● Exercise task
Arrange the lines of the records below as a numbered list, leaving out blank lines and the pictures.

● The input
+===+
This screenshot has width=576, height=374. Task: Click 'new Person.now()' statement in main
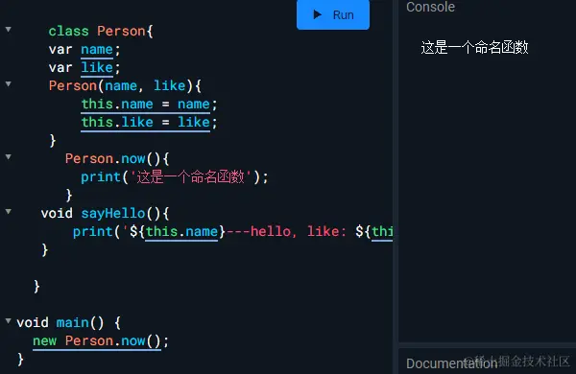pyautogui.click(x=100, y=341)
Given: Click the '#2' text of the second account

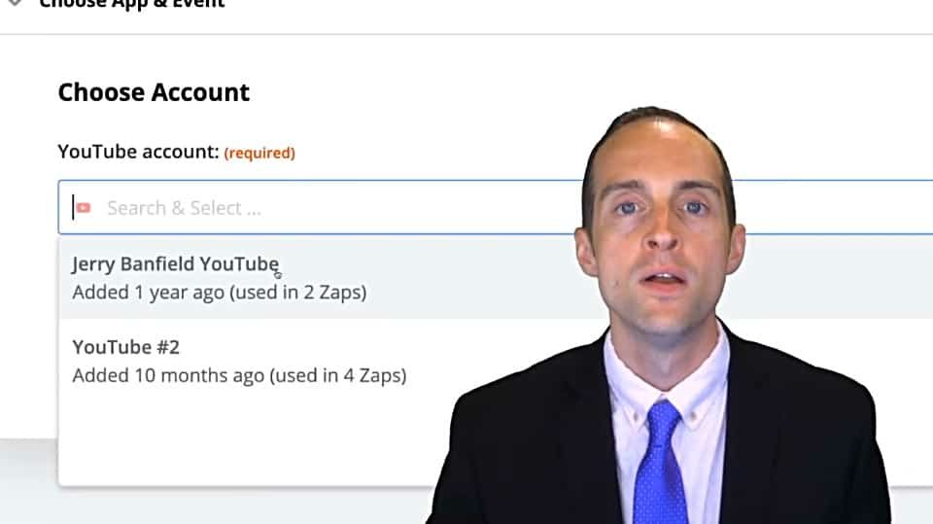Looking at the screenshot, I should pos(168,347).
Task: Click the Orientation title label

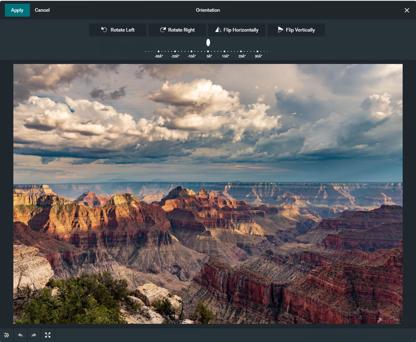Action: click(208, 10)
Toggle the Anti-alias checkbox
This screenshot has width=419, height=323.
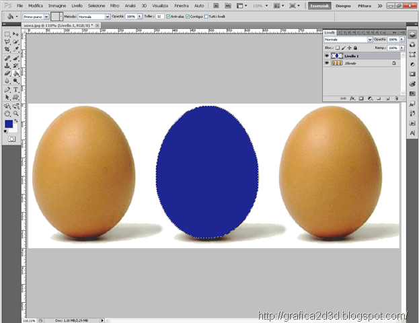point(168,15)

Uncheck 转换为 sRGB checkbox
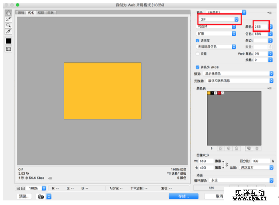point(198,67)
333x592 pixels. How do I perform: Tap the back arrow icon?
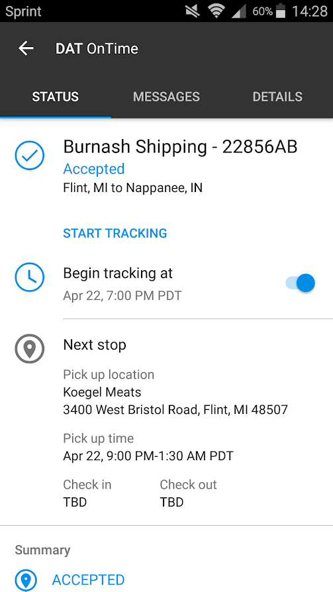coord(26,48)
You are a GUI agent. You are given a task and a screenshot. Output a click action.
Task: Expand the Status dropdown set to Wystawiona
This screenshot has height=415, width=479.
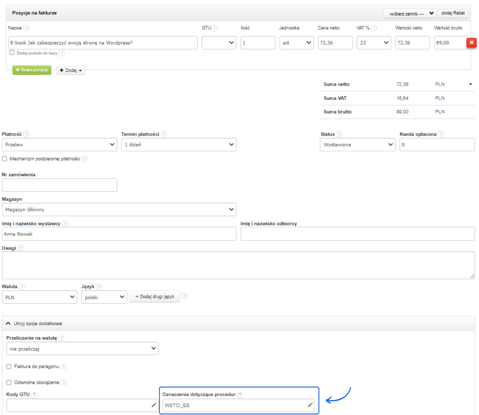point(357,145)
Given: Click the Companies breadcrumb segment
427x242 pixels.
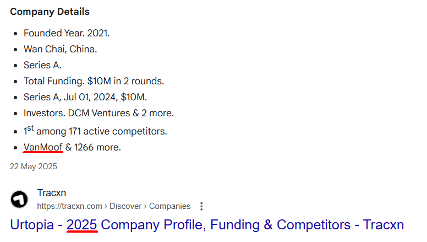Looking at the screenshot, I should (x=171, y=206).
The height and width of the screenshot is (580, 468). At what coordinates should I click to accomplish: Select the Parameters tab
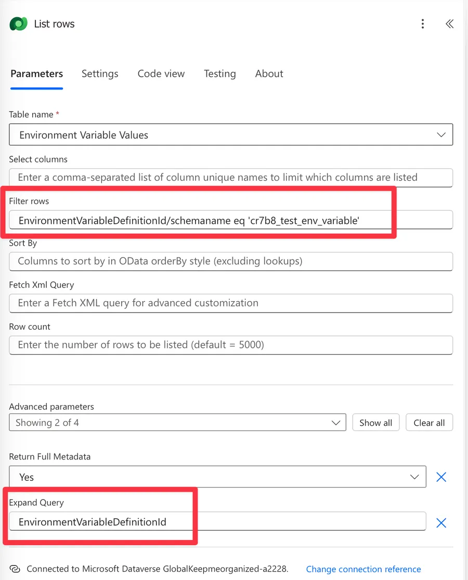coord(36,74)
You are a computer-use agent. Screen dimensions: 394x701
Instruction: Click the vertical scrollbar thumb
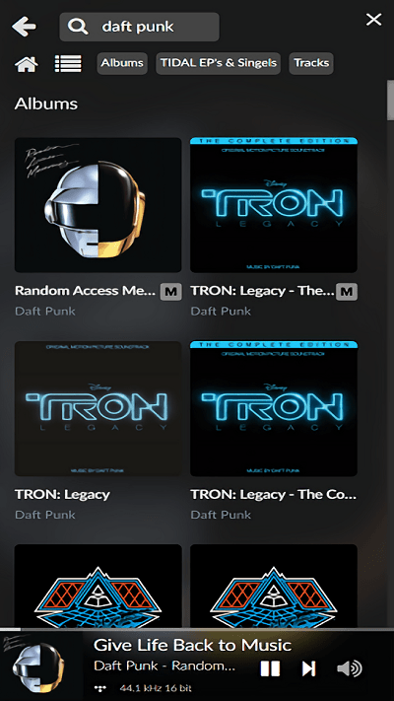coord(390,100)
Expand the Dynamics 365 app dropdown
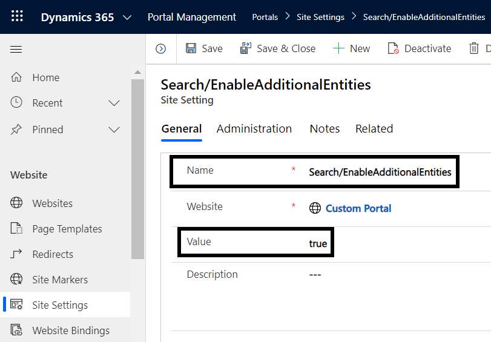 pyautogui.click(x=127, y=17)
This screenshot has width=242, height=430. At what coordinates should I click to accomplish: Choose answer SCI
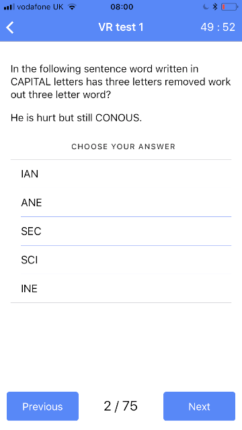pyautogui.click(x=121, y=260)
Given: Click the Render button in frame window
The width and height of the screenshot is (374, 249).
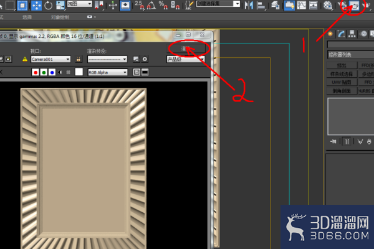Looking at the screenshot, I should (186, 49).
+===+
● Result
1. This screenshot has width=576, height=374. Task: Click 'new Person.now()' statement in main
2. pyautogui.click(x=100, y=341)
3. Given: Click the '#2' text of the second account
4. Looking at the screenshot, I should pos(168,347).
5. Task: Click the Orientation title label
6. Action: click(208, 10)
7. Toggle the Anti-alias checkbox
8. This screenshot has width=419, height=323.
9. point(168,15)
10. Uncheck 转换为 sRGB checkbox
11. point(198,67)
12. 333x592 pixels. How do I perform: Tap the back arrow icon?
13. coord(26,48)
14. You are a GUI agent. You are given a task and a screenshot. Output a click action.
15. Task: Expand the Status dropdown set to Wystawiona
16. This screenshot has height=415, width=479.
17. point(357,145)
18. Given: Click the Companies breadcrumb segment
19. 427x242 pixels.
20. Looking at the screenshot, I should (x=171, y=206).
21. The height and width of the screenshot is (580, 468). At what coordinates should I click to accomplish: Select the Parameters tab
22. coord(36,74)
23. You are a computer-use agent. Screen dimensions: 394x701
24. Instruction: Click the vertical scrollbar thumb
25. coord(390,100)
26. Expand the Dynamics 365 app dropdown
27.  pyautogui.click(x=127, y=17)
28. This screenshot has width=242, height=430. At what coordinates should I click to accomplish: Choose answer SCI
29. pyautogui.click(x=121, y=260)
30. Given: Click the Render button in frame window
31. The width and height of the screenshot is (374, 249).
32. Looking at the screenshot, I should (186, 49).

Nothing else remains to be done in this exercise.